Whoa there! I'd like to point out that, _as soon as you do this_, she'll get a notification on any and all iDevices (iPhone, iPad, MacBook, etc.) on which she currently has iMessage set up. Given this, you'll want to to do this at such a time that you have access to ALL such devices.

Edit: She'll also receive an e-mail notification, so you'll have to be able to intercept this as well. After you delete it, remember to empty it from the "Trash" as well.


----------



## GusPolinski

tuborg said:


> Does anyone know if iPhone messages would some how appear on an iPad?
> 
> She has an iPad, and I know it's not password protected, I'm sure she uses it to check emails and watch shows. It's rarely arround, but she does leave it unattended occasionaly.

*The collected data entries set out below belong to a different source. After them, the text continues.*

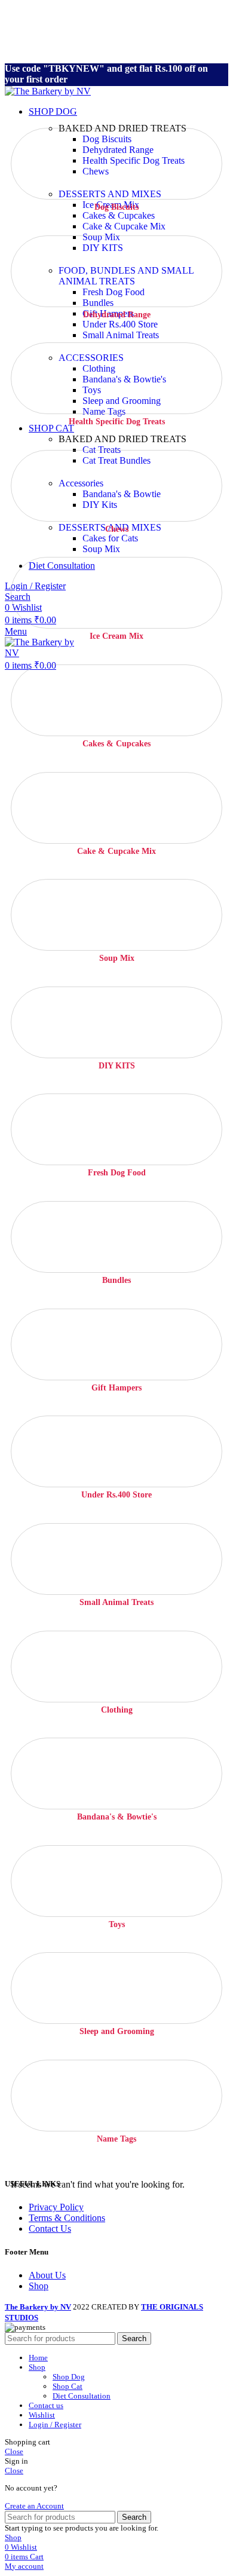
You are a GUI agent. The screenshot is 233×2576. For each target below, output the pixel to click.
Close (14, 2451)
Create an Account (34, 2505)
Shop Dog (69, 2376)
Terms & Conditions (67, 2218)
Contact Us (50, 2228)
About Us (47, 2275)
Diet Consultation (82, 2395)
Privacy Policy (56, 2207)
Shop (38, 2286)
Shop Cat (67, 2386)
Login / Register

If she has iMessage set up on it w/ her account then, yes, iMessages will show up. SMS messages sent directly to her phone number, however, will not, and the same limitation exists with you setting up her iMessage account on your iPhone.


----------



## tuborg

Thanks Gus for pointing that out!

If I use Dr. Phone to retrieve her texts is there anyway she could find out?


----------



## GoSoHosed

I have been following this thread to learn of new techniques. I had my ww gmail password and the dumb ass forgot it and made a new one. I wanted to scream it out and even made conversation of the ps name to help her remember. Weightlifter gave me a great one where if you have the gmail password you can look at the google history. worked like a charm until she changed it.
Wiping the phone screen for smudges is my next move. by the way, VAR is the way to go always


----------



## Tobyboy

There was poster in another website that used a small hidden camera to capture his WW entering her passcode. If I remember correctly, he place it up in a light fixture(pointing down) in a place where his WW regularly checked her messages. Worked on the first day he placed it. He also place a VAR in her purse. He cut a small slit in the inside lining and taped it to the inside leather.
_Posted via Mobile Device_


----------



## GoSoHosed

Tobyboy said:


> There was poster in another website that used a small hidden camera to capture his WW entering her passcode. If I remember correctly, he place it up in a light fixture(pointing down) in a place where his WW regularly checked her messages. Worked on the first day he placed it. He also place a VAR in her purse. He cut a small slit in the inside lining and taped it to the inside leather.
> _Posted via Mobile Device_


My Hero


----------



## tuborg

That's pretty crafty


----------



## Tobyboy

GoSoHosed said:


> My Hero


He was everybody's hero!! The whole thread was epic!!!


----------



## OnTheRocks

I got my slvt ex's code by catching it over her shoulder one night when we were going to bed.


----------



## tuborg

I've seen her enter a few digits before, but I can't remember them now. The opportunity may come up again.


----------



## GusPolinski

tuborg said:


> Thanks Gus for pointing that out!
> 
> If I use Dr. Phone to retrieve her texts is there anyway she could find out?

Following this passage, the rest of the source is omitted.